Link checker fails internal links
The link checker fails all links in recent PRs, see e.g. https://github.com/HSF/hsf.github.io/pull/1045 :+1:
All the link check failures seem to be the same kind as yesterday and all false positives. Maybe @klieret has an idea - it seems that {{site.baseurl}} is expanding to an empty string and then the URL checker is trying for an absolute path, instead of a relative one.
We had to slightly tweak the link checker before to resolve internal links (see this change).
~~I wonder if something goes wrong with the regular expression that is used there to cause this...~~
Hmm, I have no idea why this isn't working.

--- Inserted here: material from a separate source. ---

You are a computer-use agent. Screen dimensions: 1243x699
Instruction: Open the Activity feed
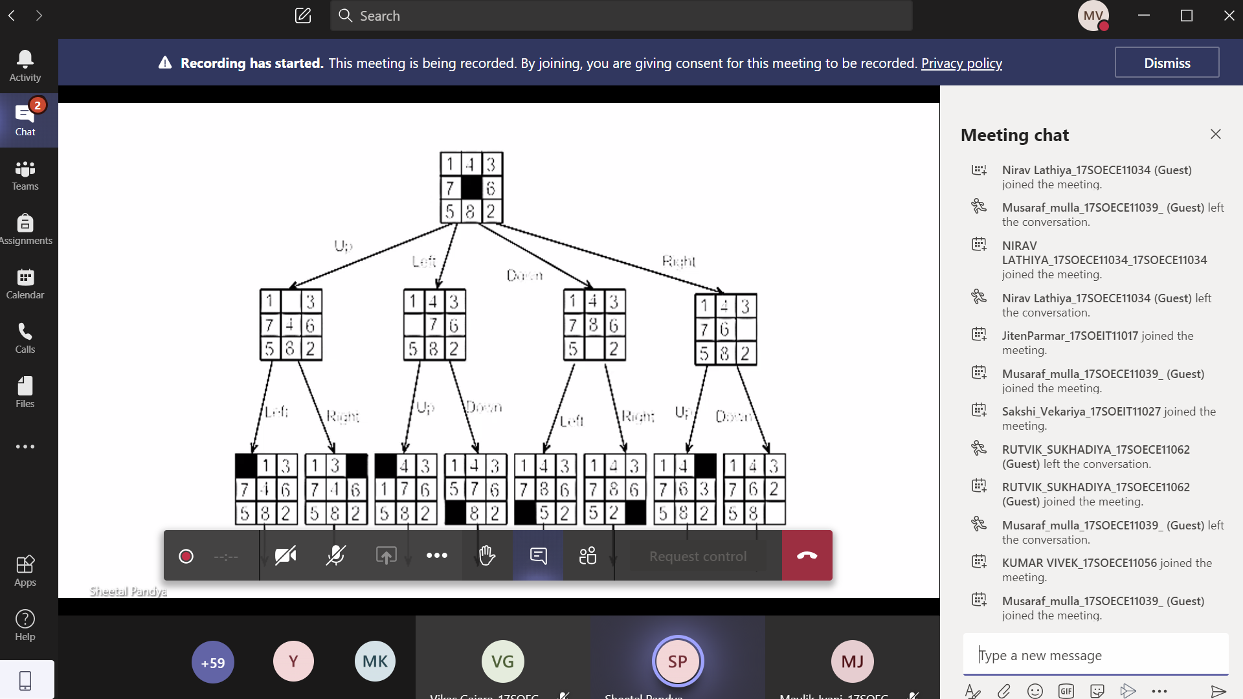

I confirmed with a find statement for example for the existence of
/__w/hsf.github.io/hsf.github.io/_site/training/curriculum.html
or even with file:
/__w/hsf.github.io/hsf.github.io/_site/training/curriculum.html: HTML document, UTF-8 Unicode text, with very long lines
But then later the link checker complains that
2022-01-18T17:37:10.3403364Z [✖] /__w/hsf.github.io/hsf.github.io/_site/training/curriculum.html → Status: 400 [Error: ENOENT: no such file or directory, access '/__w/hsf.github.io/hsf.github.io/_site/training/curriculum.html'] {
2022-01-18T17:37:10.3403782Z errno: -2,
2022-01-18T17:37:10.3404010Z code: 'ENOENT',
2022-01-18T17:37:10.3404232Z syscall: 'access',
2022-01-18T17:37:10.3404597Z path: '/__w/hsf.github.io/hsf.github.io/_site/training/curriculum.html'
2022-01-18T17:37:10.3404854Z }
It's as if the markdown link checker can't see the files generated by the previous steps, but that shouldn't be....
This is in fact the same issue that is reported here: https://github.com/tcort/markdown-link-check/issues/96 (but it doesn't provide much information that we don't know already)
I'm currently out of ideas @graeme-a-stewart
What we could do as a non-perfect solution is to use the replacement pattern to prefix https://hepsoftwarefoundation.org. This would fail if you add a new markdown file and then directly link to it in the same PR, but should work for all the other links.
Just spitballing here, would it help if instead of
"pattern": "^\\s*{{\\s*site.baseurl\\s*}}/(.*)",
"replacement": "/_site/$1"
we made it a relative path, viz.
"pattern": "^\\s*{{\\s*site.baseurl\\s*}}/(.*)",
"replacement": "./_site/$1"
Nope, that also doesn't work:
[✖] _site/training/curriculum.html → Status: 400 [Error: ENOENT: no such file or directory, access '/github/workspace/_workinggroups/_site/training/curriculum.html'] {
errno: -2,
code: 'ENOENT',
syscall: 'access',
path: '/github/workspace/_workinggroups/_site/training/curriculum.html'
}
In fact, it looks like the link checker actually changes directories to the current file. I don't think it did that in the past. This is probably made the previous solution fail.
Thanks @klieret. So do we need to construct the full absolute path then? Slipping a $(pwd) in there somewhere? In the Github Action CI we do know what the absolute path is, right?
The thing is, I already tried with full absolute paths (it's static, so we can just had code it) and it failed as well. That's what's confusing me.
I just tried with a local installation of markdown-link-check and there it works with absolute paths.
Let me try again on the gh action
No, absolute paths don't work either. Reproduced my previous comment again.
(Though linked to this issue, the merged PR is only a partial fix, so I'm keeping this open)
Isn't this issue solved now?
There should still be one loophole, though it doesn't seem to come up often in practice:
This is only a half-hearted fix: It will fail if you create a new page and link to it before it is published.
(from my notes to https://github.com/HSF/hsf.github.io/pull/1051)
Note that this edge case is not triggered by e.g., new GSoC pages, because there the interlinking (to project/organization etc.) is generated from the yaml frontmatter, so the markdown link checker doesn't find anything to check.
Though looking at this again, I wonder if we could use absolute local paths for the replacement and then set baseURL, projectBaseURL to ensure that they are not with respect to the base directory but really to the root of the file system. I think this might be a setting that we missed previously.
I want to contribute to this issue .please assign me if have seen this then let me know
Superseded by https://github.com/HSF/hsf.github.io/issues/1559.